Remembering Leonard Aube, the executive director of the Annenberg Foundation, who brought many civic amenities to L.A.
If you’ve enjoyed the Annenberg Beach House or the Annenberg Space for Photography or The Wallis Performing Arts Center you might think these civic amenities owe their presence simply to a generous check from a well-heeled philanthropic organization, the Annenberg Foundation.
But they were borne of long, complex and sometimes wrenching processes that involved navigating the public and private sphere, often involving multiple players and competing interests. And a pivotal member of that process was Leonard Aube.
Leonard Aube was Executive Director of the Annenberg Foundation for twelve years until last week, when, on Wednesday, he died after a battle with cancer.
Before his untimely death Aube, born 1959, had become, writes Wallis Annenberg in a letter posted on the Foundation web site, “a crucial partner to me. His joy in serving was inspiring. His boundless energy and enthusiasm were a wonder to behold. Leonard’s work at this foundation has been extraordinary.”
I got to know Leonard Aube a little in the last two years, while working as guest curator on Sink Or Swim, an exhibition at the Annenberg Space For Photography. On the few occasions we met — he was busy with many projects — he was extremely cordial, focused, and chipper. But I learned the extent of his “boundless energy and enthusiasm” when, one day, Leonard invited me into his corner office on the 10th Floor of the CAA Building in Century City, and walked me through many of projects he had developed on behalf of the Foundation.
Although Leonard — noted by all that met him for his modesty — repeatedly credited the foundation’s Trustees (Wallis Annenberg, Lauren Bon, Charles Annenberg Weingarten and Gregory Annenberg Weingarten), he happened to mention in passing that when they worked with the City of Santa Monica to create the Annenberg Beach House, below, he personally attended 200 neighborhood meetings.
Two hundred neighborhood meetings!

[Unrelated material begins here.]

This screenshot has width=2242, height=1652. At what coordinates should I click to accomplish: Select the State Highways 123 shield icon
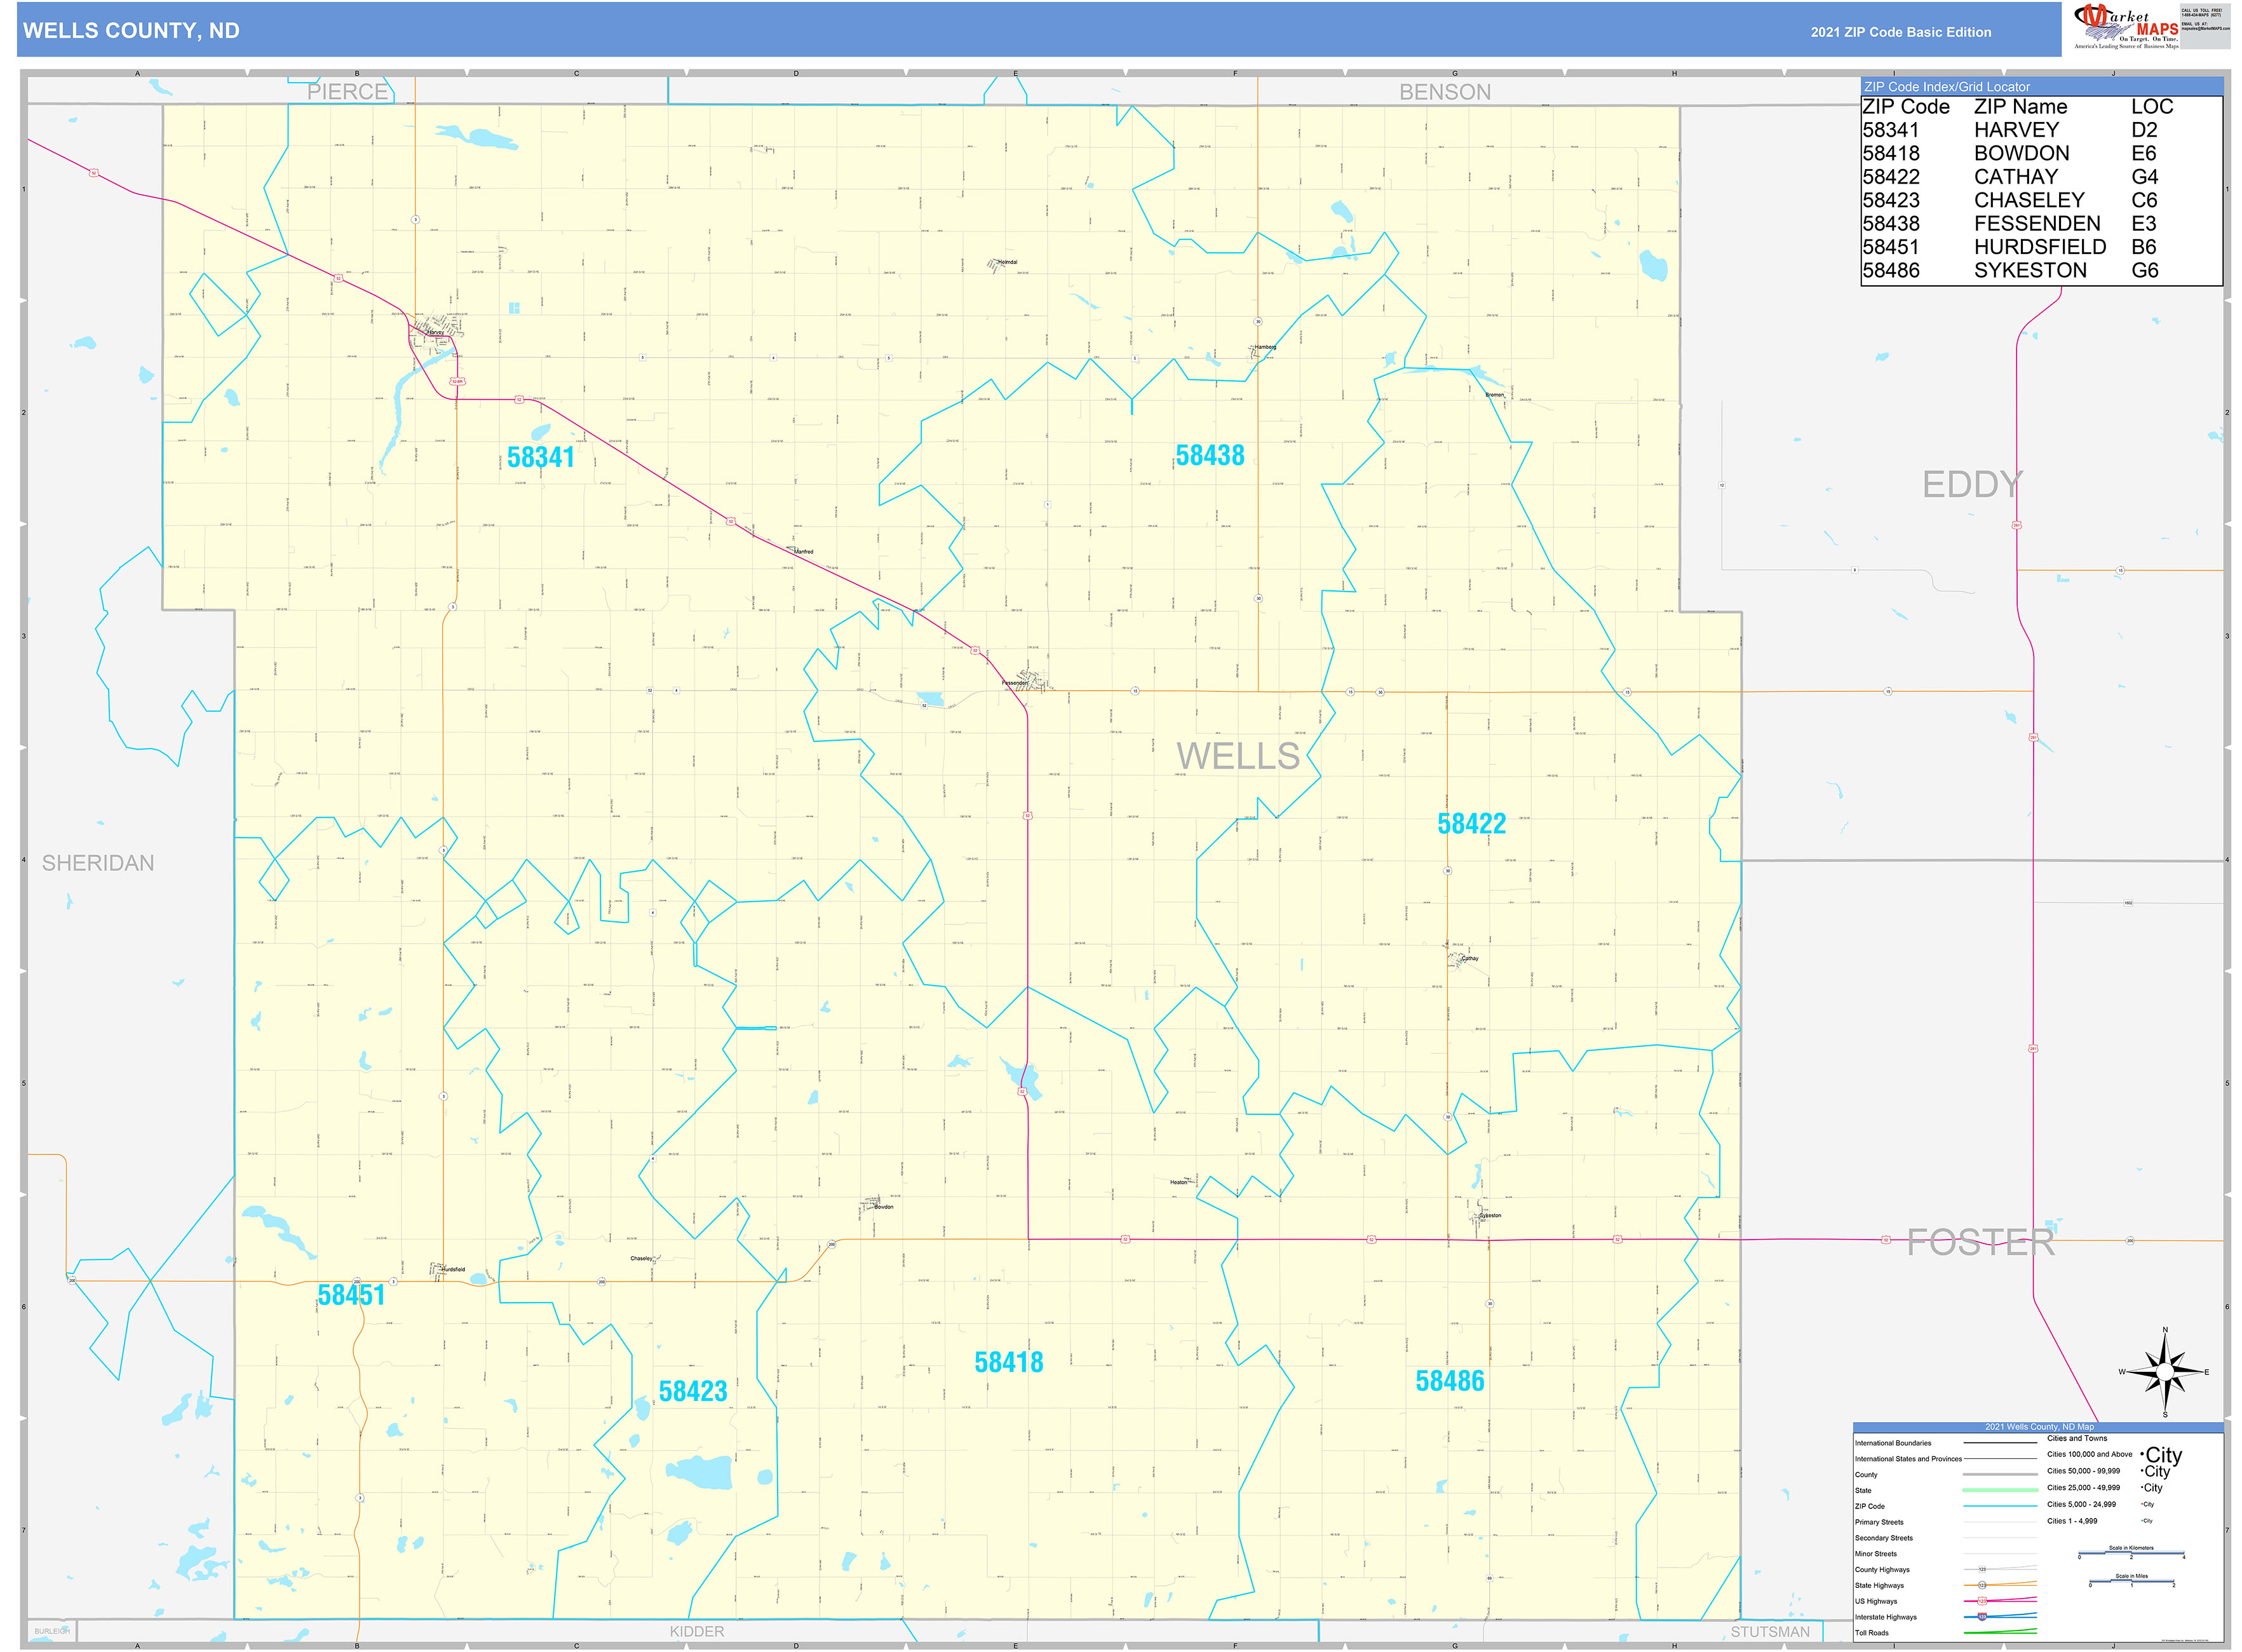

Most people would be drained by one.
Was this usual for a CEO, whose role was to oversee the nine-figure annual giving of one of the country’s largest family foundations, to be so directly engaged with the sometimes irksome process of public engagement?
My sense is that it’s not.
But Leonard Aube, who grew up in the South Bay and whose first job was parking cars at a Dodge dealership in Torrance, brought a humility and street smarts to his position, coupled with a polite tenacity.
Determined to realize the vision for the beach house, for example, that was initially resisted by nearby residents, Leonard told me in a later interview with him that outreach was the only way.
“Really, there’s no substitute. You can have an appreciation for the fears and anxieties that people have. And we’ve so democratized our entitlement process that if you really want to be involved in creating world-class community space, I think you just have to engage in it. I don’t mind sitting on the floor in people’s living rooms, which we often would do at one point, though frankly some of the neighbors north and south of the property pooled their resources and hired one of the big downtown law firms and sued the project to kind of kill it.”
Leonard spent many hours, “sitting in people’s living rooms, hanging out with them, sitting on a slab of concrete on the sand,” for projects ranging from a universally accessible tree house in Torrance to the Performing Arts Center to projects that did not come to fruition such as a proposed Visitors Center in Playa Vista.
He was also the ever-cheerful face of the foundation at public events like its summer of Country Music concerts, for which he donned his cowboy boots.
This kind of engagement was far from the “fine print of my position description when I came and I thought I was going to be much more of an administrator,” recalled Leonard, who joined the Annenberg Foundation in 2003 following 15 years as senior vice president of development and marketing at the California Science Center.
His public engagement was also part and parcel of the Foundation’s growing role in creating civic, “place-based initiatives” along with overseeing the giving of grants, writes Wallis Annenberg, of “over $2 billion to more than 2,500 non-profits around the world” (KCRW is among the Foundation’s grantees.)
A few weeks ago, Wallis Annenberg, knowing the gravity of his illness, hosted an event to honor Leonard.
Hundreds of friends, colleagues, civic leaders, his wife Robin, children Kyle and Katie, his siblings, parents and many members of his extended family gathered for the unveiling of Leonard Aube Way at the site of AltaSea, the planned oceanic research center and public destination that was a project dear to Leonard; he was a lifelong scuba diver whose career trajectory had including working as an executive at Marineland of the Pacific amusement park. He had even spent some time as a professional marine photographer.
The Mayor of Los Angeles, Eric Garcetti, was one of the speakers. Afterwards I asked him about Leonard’s role in the creation of civic space. He responded: “Leonard has been this angel, this catalyst, this visionary, he’s understood the intersection between ideas, space and place.”
He added, “I think in philanthropy people either want to micromanage or just want to dispassionately give. He realizes he has a role to play that is more than resources; it’s about management and he’s done a beautiful job with it.”
About the dedication of the street, Leonard Aube was characteristically modest, “I guess it really is a tribute to the good work and the patterns of investment in community life that the foundation has made and I just feel like the luckiest guy in the world to have been a small part of it.”